John Dryden Kuser
John Dryden Kuser (September 24, 1897 – March 3, 1964) was a New Jersey politician and a member of an influential New Jersey family. The son of Colonel Anthony R. Kuser and Susan Dryden. His father was the President of the South Jersey Gas and Electric Lighting Company and one of the original investors in Fox Movie Studios and his mother was the daughter of Senator and Prudential Insurance founder John Fairfield Dryden.
Life and career
Kuser's father had served on the staffs of three New Jersey governors in the late 19th century, and in 1923, donated his 10,500-acre (42 km2) estate to become High Point State Park, the largest public park in New Jersey.

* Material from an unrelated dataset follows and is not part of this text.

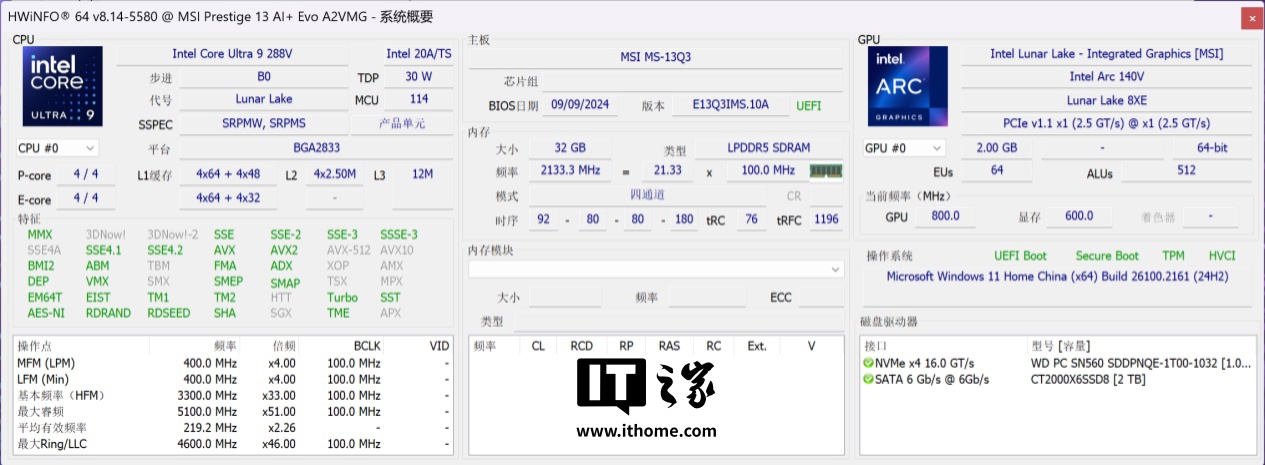Click the SATA drive green status icon
This screenshot has width=1265, height=465.
(x=868, y=379)
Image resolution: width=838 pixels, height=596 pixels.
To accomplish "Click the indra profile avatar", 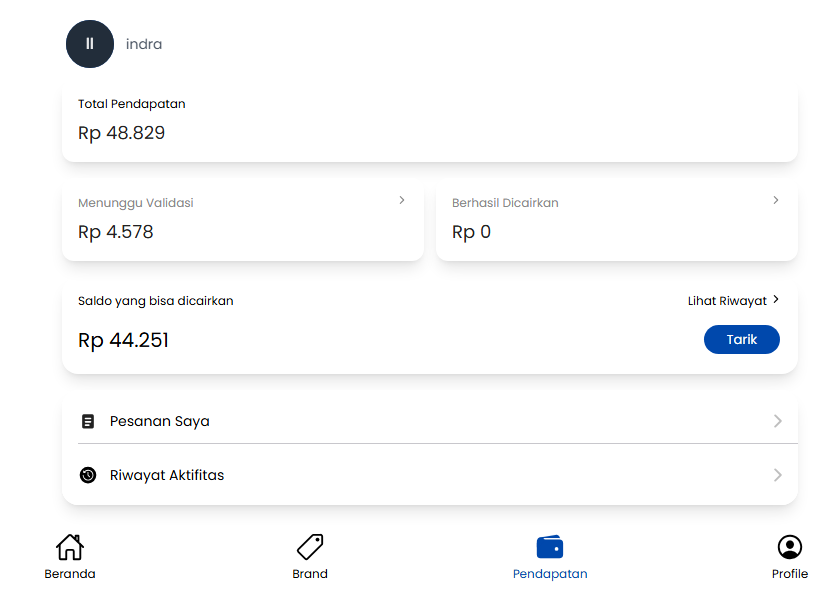I will [90, 44].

John Dryden Kuser's grandfather, John Fairfield Dryden, was the founder of Prudential Insurance Company and a United States Senator from 1902 to 1907. In 1919, Kuser married 17-year-old Brooke Russell (later known as Brooke Astor), and they had a child, Anthony.[1]
Kuser launched his political career in 1922, at age 25, winning election as a Bernardsville, New Jersey Councilman. He was elected to the New Jersey General Assembly two years later, and won a seat in the New Jersey Senate in 1929. His wife, Brooke, filed for divorce in 1930, after the Senate election; Kuser remarried that same year, on September 3, Vivia Fisher Banks.[2]
During his six years as State Senator, Kuser's top accomplishment was the passage of legislation that designated the eastern goldfinch as New Jersey's state bird. In 1933 John Kuser was the victim of a kidnapping threat.[3] A man named George Sabol was arrested and confessed.
Kuser's political career came to an end in 1935, when his second wife divorced him amid allegations of abuse and cruelty. Democratic Assemblyman James Bowers captured Kuser's State Senate seat that year. Three months later, Kuser remarried again and moved to Reno, Nevada, where he became a newspaper columnist. He returned to New Jersey in the late 1950s (after his later fourth marriage ended) and worked as a consultant to the New Jersey Department of Conservation and Economic Development until his death in 1964, aged 66.
References
- ↑ Miller, Judith. "Old Money, New Needs", The New York Times, November 17, 1991. Accessed November 4, 2007. "Her 10-year marriage to Dryden Kuser, a wealthy Princeton graduate who fell madly in love with her at a commencement prom, was a disaster from the start. A drunk and a womanizer, Kuser occasionally beat his young bride."
- ↑ New York Times article "Old Money, New Needs", op cit
- ↑ "A year after the kidnapping of the Lindbergh Baby, on the evening of April 24, 1933, a maid in the employ of Mr. and Mrs. J. Dryden Kuser handed her mistress a letter that had just been collected at the post office by Anthony Gallo, the Kuser’s chauffeur. The letter, dated April 19, 1933 and addressed to Mrs. Kuser, demanded $12,000 be paid or else her husband would be '...kidnapped and held for five times that amount or he will be delivered.... DEAD.' The note, which was mailed in Somerville, New Jersey, on April 23, instructed her to have the money ready by Wednesday, April 26. The money, which the author of the note claimed '...is a small amount for this kind of business', was to be in hundred and thousand dollar bills. Mrs. Kuser was then to wait for a Mr. Copeland to phone her on Wednesday at noon with instructions on how and when to deliver the money. The author requested in a postscript that the money be sealed in a large business envelope."